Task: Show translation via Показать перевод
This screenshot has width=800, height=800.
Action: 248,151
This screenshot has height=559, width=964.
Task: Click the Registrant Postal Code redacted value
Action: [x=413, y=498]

# Task
Above are the entries; give them back verbatim.

# Task answer
Task: Show translation via Показать перевод
This screenshot has width=800, height=800.
Action: 248,151
This screenshot has height=559, width=964.
Task: Click the Registrant Postal Code redacted value
Action: [x=413, y=498]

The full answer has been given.